The lines to repeat run from the one containing "Task: Select the Jun 25 axis marker" through the last line of the records below; repeat them exactly and give nothing more.

◇ ◇ ◇

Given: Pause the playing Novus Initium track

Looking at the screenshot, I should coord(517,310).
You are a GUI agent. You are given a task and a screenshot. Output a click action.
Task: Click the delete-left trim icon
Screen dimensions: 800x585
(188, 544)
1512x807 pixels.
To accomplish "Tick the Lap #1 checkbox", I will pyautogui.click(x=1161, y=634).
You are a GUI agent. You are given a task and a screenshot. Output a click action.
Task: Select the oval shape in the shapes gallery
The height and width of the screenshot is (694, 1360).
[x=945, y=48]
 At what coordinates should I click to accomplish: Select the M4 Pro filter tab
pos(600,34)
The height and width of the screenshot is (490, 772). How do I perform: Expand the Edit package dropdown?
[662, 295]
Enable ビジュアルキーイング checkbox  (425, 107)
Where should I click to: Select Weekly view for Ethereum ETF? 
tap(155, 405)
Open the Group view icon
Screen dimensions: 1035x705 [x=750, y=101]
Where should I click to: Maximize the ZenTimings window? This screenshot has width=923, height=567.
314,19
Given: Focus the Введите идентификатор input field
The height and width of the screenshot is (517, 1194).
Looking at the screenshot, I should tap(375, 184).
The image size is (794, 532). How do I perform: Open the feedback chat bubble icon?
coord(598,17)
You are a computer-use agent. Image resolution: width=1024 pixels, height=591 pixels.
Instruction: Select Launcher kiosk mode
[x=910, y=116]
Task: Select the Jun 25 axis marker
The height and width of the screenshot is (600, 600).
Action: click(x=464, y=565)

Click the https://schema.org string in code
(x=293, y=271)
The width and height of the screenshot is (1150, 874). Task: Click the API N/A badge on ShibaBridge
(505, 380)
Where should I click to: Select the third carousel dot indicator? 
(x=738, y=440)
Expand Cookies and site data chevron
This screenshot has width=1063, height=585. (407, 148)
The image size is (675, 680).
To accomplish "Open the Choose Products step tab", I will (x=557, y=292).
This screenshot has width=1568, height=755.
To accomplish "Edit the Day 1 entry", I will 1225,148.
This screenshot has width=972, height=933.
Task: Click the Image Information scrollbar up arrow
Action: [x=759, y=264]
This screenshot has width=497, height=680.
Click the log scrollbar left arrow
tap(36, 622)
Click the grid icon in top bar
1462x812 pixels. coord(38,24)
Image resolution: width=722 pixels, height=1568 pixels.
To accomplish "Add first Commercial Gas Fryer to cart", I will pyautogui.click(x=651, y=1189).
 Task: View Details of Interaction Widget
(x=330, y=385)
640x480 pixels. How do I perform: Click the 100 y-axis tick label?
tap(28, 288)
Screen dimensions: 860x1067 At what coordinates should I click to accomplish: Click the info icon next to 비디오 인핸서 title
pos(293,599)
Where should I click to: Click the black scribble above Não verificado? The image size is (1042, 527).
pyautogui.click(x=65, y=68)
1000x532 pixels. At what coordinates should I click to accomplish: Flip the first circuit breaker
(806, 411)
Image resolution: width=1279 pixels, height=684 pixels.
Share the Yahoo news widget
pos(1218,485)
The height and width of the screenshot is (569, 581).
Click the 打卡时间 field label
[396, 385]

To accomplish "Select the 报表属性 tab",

◇ ◇ ◇

_RESULT BELOW_
Task: Select the Jun 25 axis marker
The height and width of the screenshot is (600, 600).
Action: click(x=464, y=565)

Click the https://schema.org string in code
(x=293, y=271)
The width and height of the screenshot is (1150, 874). Task: Click the API N/A badge on ShibaBridge
(505, 380)
Where should I click to: Select the third carousel dot indicator? 
(x=738, y=440)
Expand Cookies and site data chevron
This screenshot has width=1063, height=585. (407, 148)
The image size is (675, 680).
To accomplish "Open the Choose Products step tab", I will (x=557, y=292).
This screenshot has width=1568, height=755.
To accomplish "Edit the Day 1 entry", I will 1225,148.
This screenshot has width=972, height=933.
Task: Click the Image Information scrollbar up arrow
Action: [x=759, y=264]
This screenshot has width=497, height=680.
Click the log scrollbar left arrow
tap(36, 622)
Click the grid icon in top bar
1462x812 pixels. coord(38,24)
Image resolution: width=722 pixels, height=1568 pixels.
To accomplish "Add first Commercial Gas Fryer to cart", I will pyautogui.click(x=651, y=1189).
 Task: View Details of Interaction Widget
(x=330, y=385)
640x480 pixels. How do I perform: Click the 100 y-axis tick label?
tap(28, 288)
Screen dimensions: 860x1067 At what coordinates should I click to accomplish: Click the info icon next to 비디오 인핸서 title
pos(293,599)
Where should I click to: Click the black scribble above Não verificado? The image size is (1042, 527).
pyautogui.click(x=65, y=68)
1000x532 pixels. At what coordinates should I click to accomplish: Flip the first circuit breaker
(806, 411)
Image resolution: width=1279 pixels, height=684 pixels.
Share the Yahoo news widget
pos(1218,485)
The height and width of the screenshot is (569, 581).
Click the 打卡时间 field label
[396, 385]

To accomplish "Select the 报表属性 tab",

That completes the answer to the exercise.